ABOUT THIS EXERCISE:
Return the lines beginning at the one that contains "Task: Select the RA6M3 2MB Flash row" and continuing to the end of the entries, including both ends, exactly as written and nothing else.

SOURCE DATA:
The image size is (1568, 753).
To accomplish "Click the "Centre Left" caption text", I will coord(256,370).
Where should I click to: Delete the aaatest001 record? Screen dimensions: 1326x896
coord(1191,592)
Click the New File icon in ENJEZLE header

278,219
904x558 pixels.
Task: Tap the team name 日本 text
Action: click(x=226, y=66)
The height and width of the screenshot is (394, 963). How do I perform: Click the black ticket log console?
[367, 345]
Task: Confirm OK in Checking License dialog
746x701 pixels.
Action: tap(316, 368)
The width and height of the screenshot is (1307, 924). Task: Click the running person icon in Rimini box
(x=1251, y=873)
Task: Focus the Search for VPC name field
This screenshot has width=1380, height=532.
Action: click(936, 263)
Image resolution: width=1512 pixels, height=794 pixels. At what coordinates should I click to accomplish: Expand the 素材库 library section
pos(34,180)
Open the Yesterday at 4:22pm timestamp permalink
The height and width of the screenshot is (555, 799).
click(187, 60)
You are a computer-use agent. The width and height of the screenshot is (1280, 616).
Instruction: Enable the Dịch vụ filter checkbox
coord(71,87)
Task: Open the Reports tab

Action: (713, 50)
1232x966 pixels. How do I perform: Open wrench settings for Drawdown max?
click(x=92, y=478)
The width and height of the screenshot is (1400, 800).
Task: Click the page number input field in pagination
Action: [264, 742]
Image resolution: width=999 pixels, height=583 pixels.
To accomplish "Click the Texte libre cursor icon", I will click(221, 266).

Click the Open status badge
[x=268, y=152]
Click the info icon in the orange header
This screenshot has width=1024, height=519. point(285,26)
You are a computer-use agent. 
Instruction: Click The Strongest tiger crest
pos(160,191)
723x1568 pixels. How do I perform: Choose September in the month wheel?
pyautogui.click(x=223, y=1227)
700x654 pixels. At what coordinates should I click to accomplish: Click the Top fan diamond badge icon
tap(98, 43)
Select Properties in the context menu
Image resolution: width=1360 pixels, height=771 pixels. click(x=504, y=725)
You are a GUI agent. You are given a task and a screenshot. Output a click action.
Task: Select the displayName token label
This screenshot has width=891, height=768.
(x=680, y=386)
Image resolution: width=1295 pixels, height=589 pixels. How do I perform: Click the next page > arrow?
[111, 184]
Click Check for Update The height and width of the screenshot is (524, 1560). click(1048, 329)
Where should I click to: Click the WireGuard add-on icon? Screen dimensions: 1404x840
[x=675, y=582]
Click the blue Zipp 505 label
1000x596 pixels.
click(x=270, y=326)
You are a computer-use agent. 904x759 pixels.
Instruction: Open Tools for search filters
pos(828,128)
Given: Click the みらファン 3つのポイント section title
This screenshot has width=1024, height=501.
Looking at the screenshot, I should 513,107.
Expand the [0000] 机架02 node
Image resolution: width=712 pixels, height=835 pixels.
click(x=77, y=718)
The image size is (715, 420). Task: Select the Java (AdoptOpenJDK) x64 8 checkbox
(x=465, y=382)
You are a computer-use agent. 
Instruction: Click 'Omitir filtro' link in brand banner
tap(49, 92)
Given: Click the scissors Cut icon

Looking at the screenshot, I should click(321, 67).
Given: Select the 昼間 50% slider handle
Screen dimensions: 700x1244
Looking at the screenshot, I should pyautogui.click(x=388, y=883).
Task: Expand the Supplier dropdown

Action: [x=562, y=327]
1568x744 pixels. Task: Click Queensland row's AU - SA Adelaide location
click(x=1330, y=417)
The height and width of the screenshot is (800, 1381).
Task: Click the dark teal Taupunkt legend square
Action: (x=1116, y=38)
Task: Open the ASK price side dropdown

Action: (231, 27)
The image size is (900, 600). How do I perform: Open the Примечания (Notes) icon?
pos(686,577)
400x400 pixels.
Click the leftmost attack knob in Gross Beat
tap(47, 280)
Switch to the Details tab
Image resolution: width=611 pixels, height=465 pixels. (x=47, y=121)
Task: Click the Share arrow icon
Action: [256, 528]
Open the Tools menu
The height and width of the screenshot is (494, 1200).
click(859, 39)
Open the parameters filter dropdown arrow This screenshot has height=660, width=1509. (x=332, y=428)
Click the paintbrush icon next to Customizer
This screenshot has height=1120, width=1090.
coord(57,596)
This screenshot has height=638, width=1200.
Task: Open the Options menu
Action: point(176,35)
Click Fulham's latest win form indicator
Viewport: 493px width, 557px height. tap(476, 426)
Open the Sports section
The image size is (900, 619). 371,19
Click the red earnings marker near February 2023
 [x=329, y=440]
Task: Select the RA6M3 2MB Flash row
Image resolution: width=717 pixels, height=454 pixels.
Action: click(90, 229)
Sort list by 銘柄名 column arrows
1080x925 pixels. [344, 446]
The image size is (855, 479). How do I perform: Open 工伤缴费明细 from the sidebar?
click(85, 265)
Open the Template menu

OUTPUT BELOW:
Task: Select the RA6M3 2MB Flash row
Image resolution: width=717 pixels, height=454 pixels.
Action: click(90, 229)
Sort list by 銘柄名 column arrows
1080x925 pixels. [344, 446]
The image size is (855, 479). How do I perform: Open 工伤缴费明细 from the sidebar?
click(85, 265)
Open the Template menu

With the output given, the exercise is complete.